Abstract
Although Krantz and Wallsten (2019) claim that interval and ratio scales abound in psychology, they miss the opportunity to deliver specific evidence for their existence. Michell (2019), on the other hand, misconstrues my objection against the practical usefulness of conjoint measurement (Trendler, 2019). Furthermore, he underestimates the critical role humans play as measurement instruments—that is, as detectors of magnitudes of psychological attributes as derived quantities—and he also misunderstands the meaning of the Millean Quantity Objection. Finally, in answer to Krantz and Wallsten, I specify my position with regard to the connection between scientific stagnation, measurability, and reproducibility.
If confronted with a quantity objection the opponent is in quite a comfortable position. He or she has to point out just one single case where measurement has been successfully established. In essence, what must be demonstrated, for at least one psychological attribute A (e.g., ability), is that the ratio between two magnitudes of quantity of A1/A2 is constant.

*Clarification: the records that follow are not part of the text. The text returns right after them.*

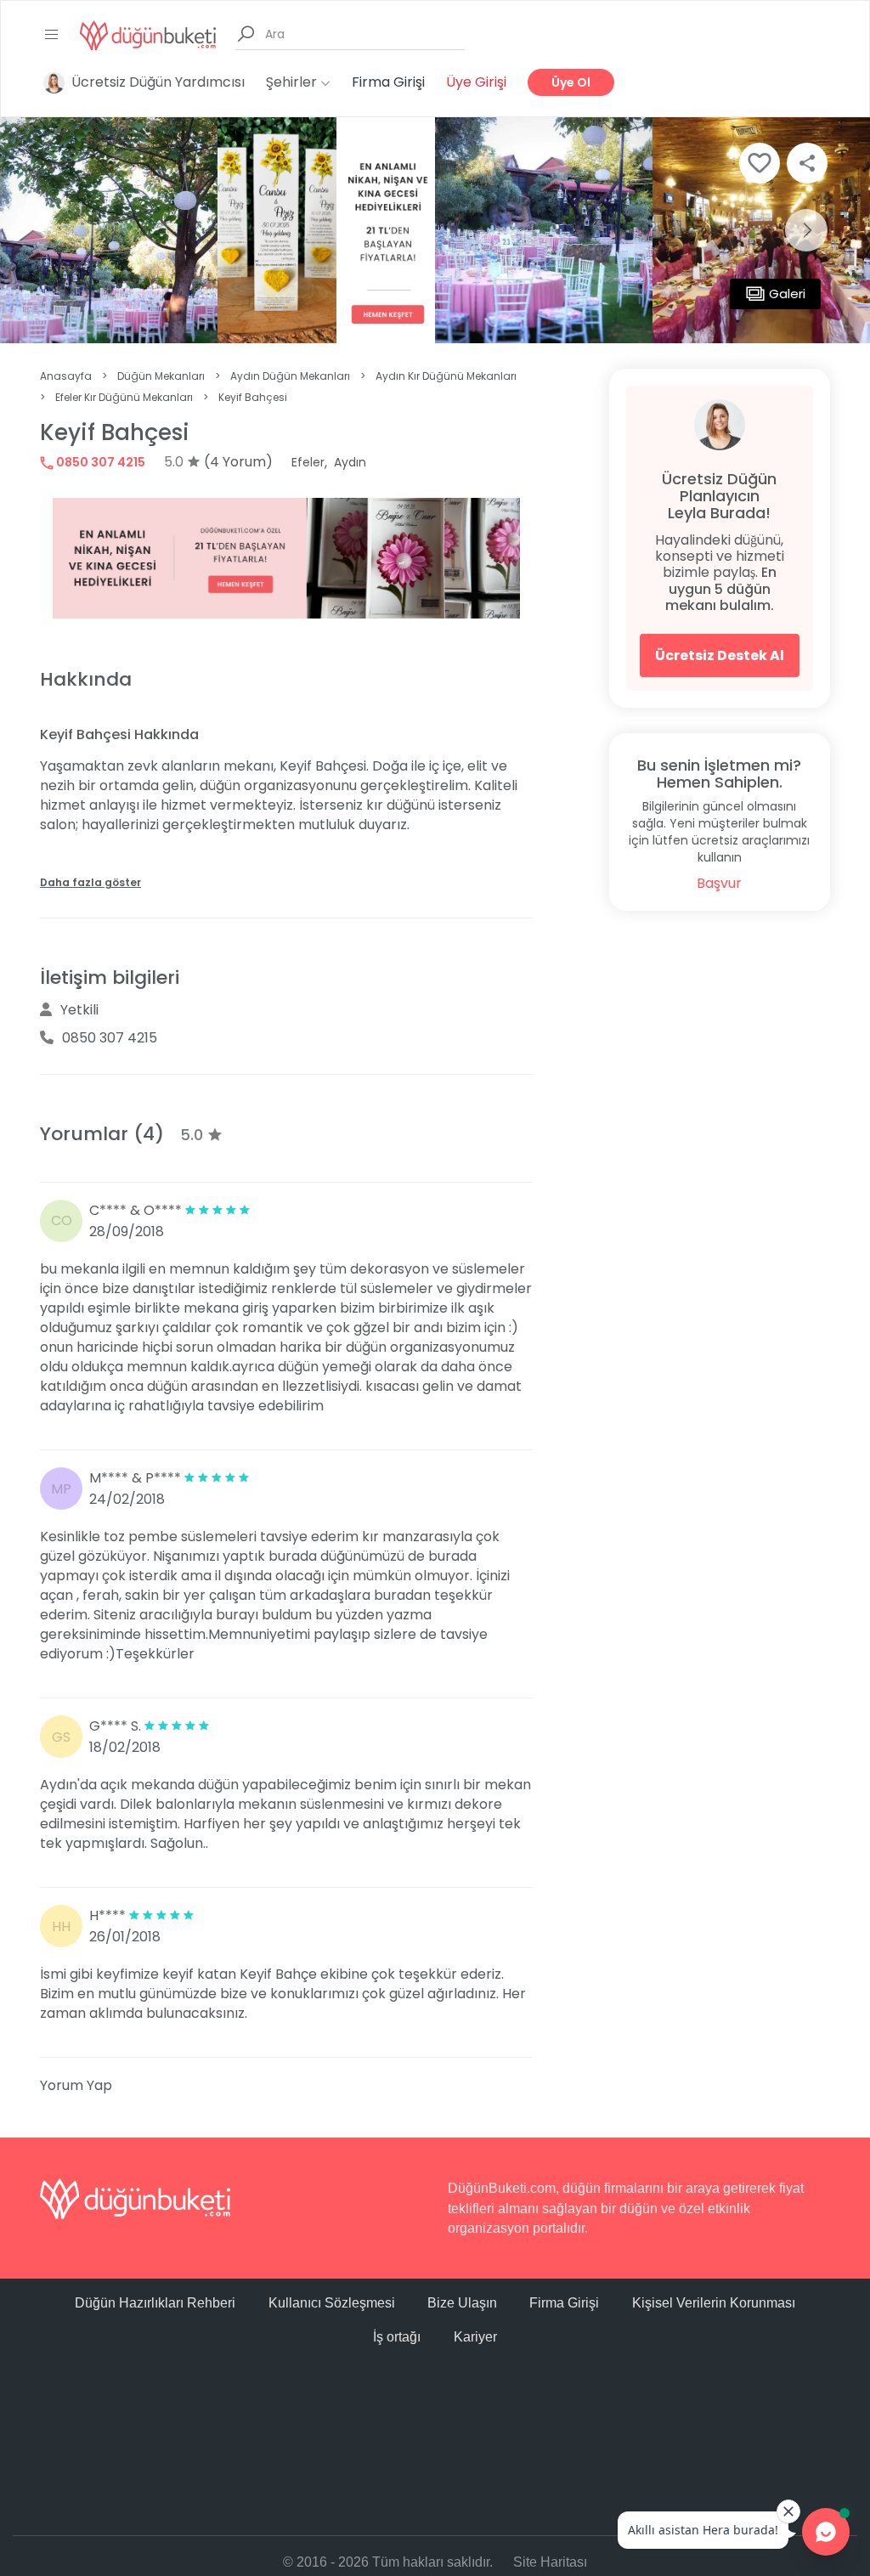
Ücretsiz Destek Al (719, 655)
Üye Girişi (476, 82)
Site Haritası (550, 2562)
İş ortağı (397, 2337)
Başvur (719, 883)
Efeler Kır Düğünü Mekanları (124, 397)
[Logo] (148, 34)
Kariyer (475, 2337)
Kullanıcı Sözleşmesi (331, 2303)
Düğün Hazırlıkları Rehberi (155, 2303)
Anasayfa (66, 376)
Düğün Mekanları (161, 376)
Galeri (787, 293)
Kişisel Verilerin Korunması (713, 2303)
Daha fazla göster (90, 882)
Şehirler (293, 82)
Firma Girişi (388, 82)
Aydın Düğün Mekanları (290, 376)
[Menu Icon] (51, 34)
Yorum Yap (76, 2085)
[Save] (759, 163)
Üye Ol (570, 82)
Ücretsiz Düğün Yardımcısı (158, 82)
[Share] (807, 163)
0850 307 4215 (99, 462)
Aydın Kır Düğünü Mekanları (446, 376)
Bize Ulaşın (462, 2303)
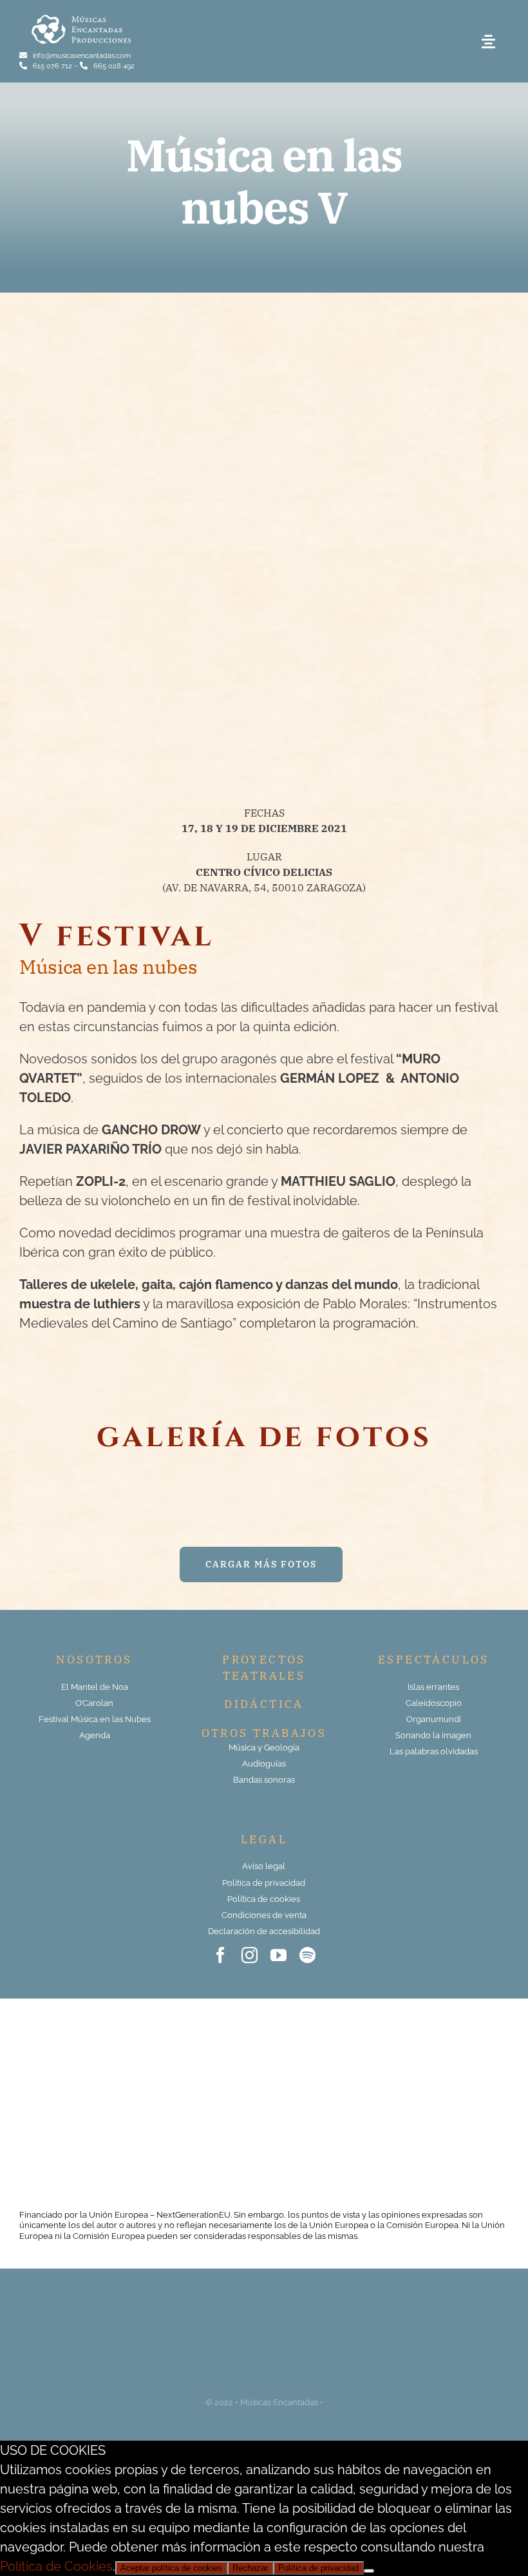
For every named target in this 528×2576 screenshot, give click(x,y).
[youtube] (278, 1955)
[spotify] (307, 1955)
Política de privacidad (318, 2568)
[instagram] (249, 1955)
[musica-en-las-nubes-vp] (264, 350)
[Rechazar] (369, 2571)
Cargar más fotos (261, 1564)
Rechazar (250, 2568)
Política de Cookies (56, 2566)
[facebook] (220, 1955)
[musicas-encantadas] (81, 16)
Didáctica (264, 1704)
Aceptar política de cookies (171, 2568)
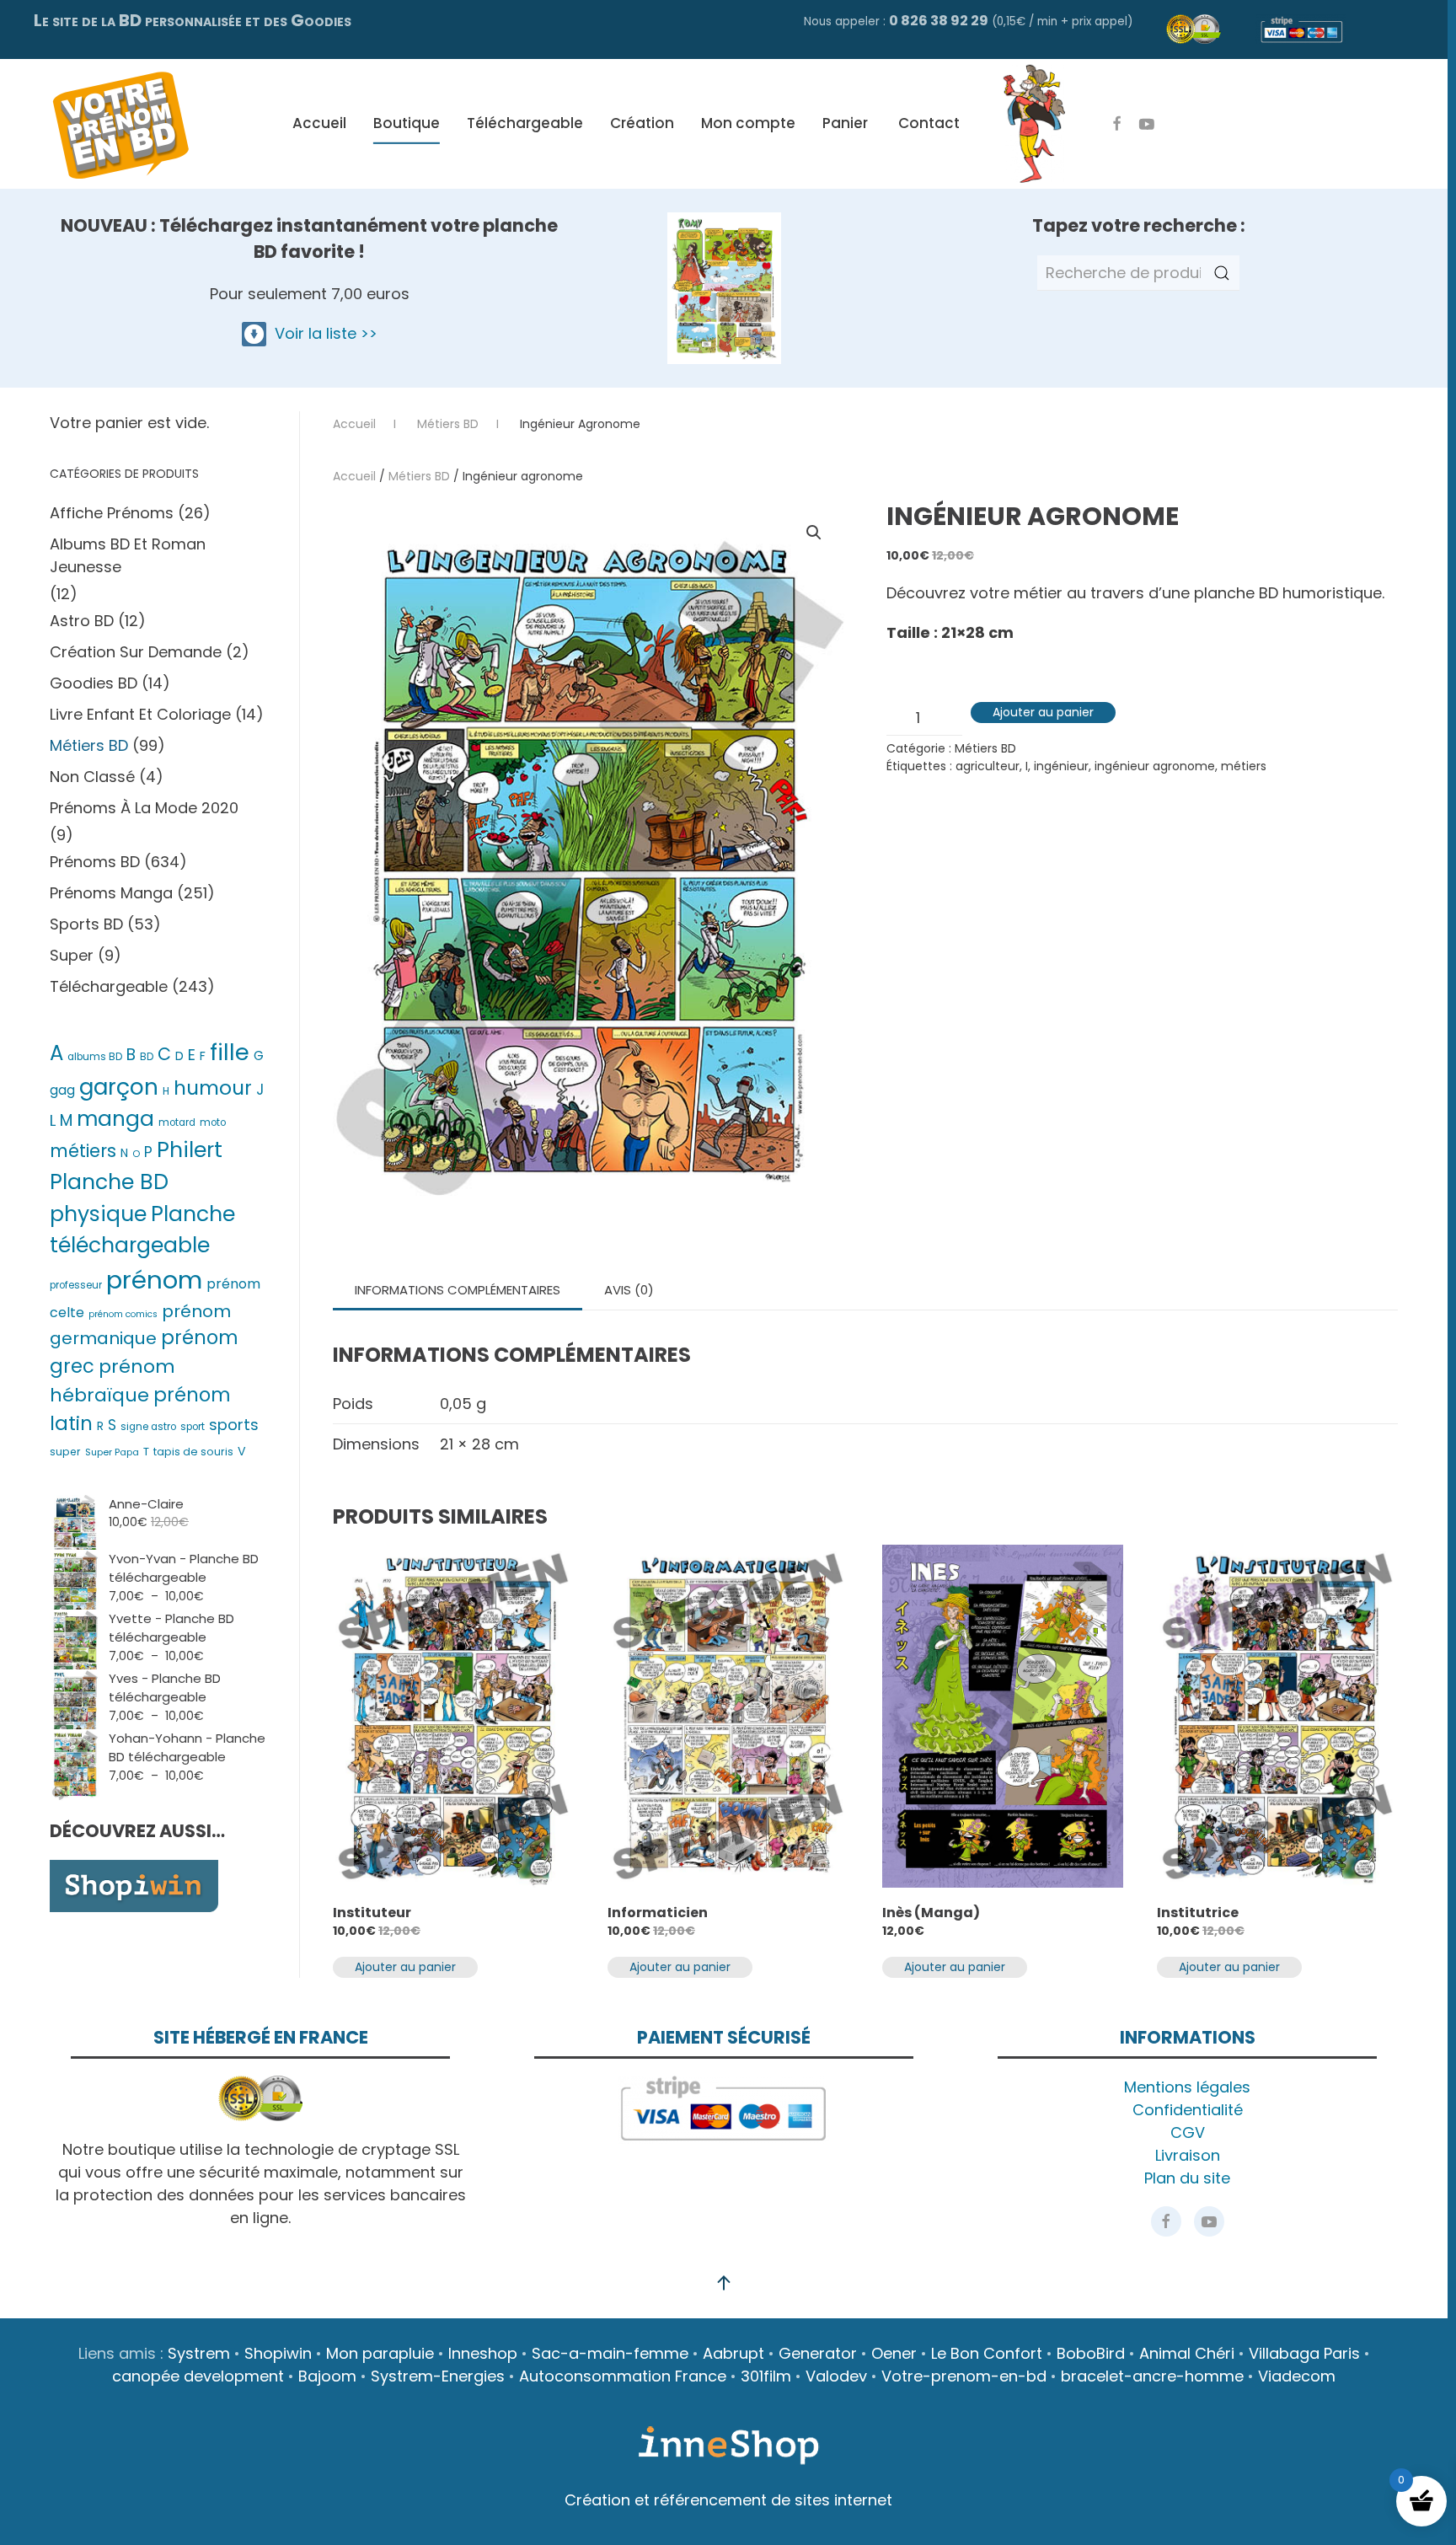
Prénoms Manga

That is, for example, in the case of the Rasch hypothesis θ = A/D, it must be shown that for two persons A1 and A2, and for different items D1, D2, D3, …, the ratio A1/A2 = θ11/θ21 = θ12/θ22 = θ13/θ23 = … = const. This is what measurement is all about. What should be added as a supplementary requirement to the invariance criterion is that a reported finding must be replicated by at least one independent researcher or research group (Trendler, 2013; see also Nozick, 2001). Therefore, giving only one example of a firmly established and generally accepted metric measurement scale—and not just present, in the manner of Krantz and Wallsten (2019), a list of publications, potentially containing the evidence—would not only clarify the matter substantially, but it would also set a standard for the attainability of measurement in psychology. 1 It is not up to the critics to search for proof of the existence of measurement in psychology.
Furthermore, it should be noted that the view expressed by Krantz and Wallsten (2019) that “[i]nterval or ratio scales abound” (p. 130) is not generally shared among psychologists; in contrast to physics, where the existence of ratio measurement is not contested. For example, in his assessment of the three volumes of Foundations of Measurement, Schönemann (1994) does not recognize the abundance described. On the contrary, what he detects is a “virtually perfect absence of empirical support” (p. 150) for axiomatic measurement theories and, in particular, with regard to conjoint measurement he notes that “[w]hatever utility such measurement may have, it is a far cry from ‘FM [fundamental measurement] in the same sense that it is possible in physics’” (p. 154). In his comprehensive study of measurement in psychology, Michell (1999) also does not note the alleged plentiful availability of metric scales. This does of course not mean that Krantz and Wallsten’s view is incorrect; it may only be a communication problem or some kind of bias on the part of the majority to acknowledge that “scales of the highest repute: interval and ratio scales” (Luce & Tukey, 1964, p. 4) are already available in psychology.
With regard to Michell’s (2019) criticism of my argumentation (Trendler, 2019), I would first like to point out that the purpose of investigating the abstract-mathematical and the practical-concrete role of the standard sequence procedure in the representational measurement theory is to illuminate its relation to the classical or traditional concept of measurement. The result of the comparison is that, in essence, the concept of measurement is the same in both theories. This is the light in which my treatment of the method of solving inequalities should be viewed; i.e., in abstract form the standard sequence procedure underlies this “measurement procedure” as well. Neither is it my thesis that, in general, constructing standard sequences is the only practical method to discover ratios between magnitudes of quantity nor, in particular, that the method of solving inequalities necessarily presupposes the construction of standard sequences. Nonetheless, every measurable attribute can be imagined as a standard sequence.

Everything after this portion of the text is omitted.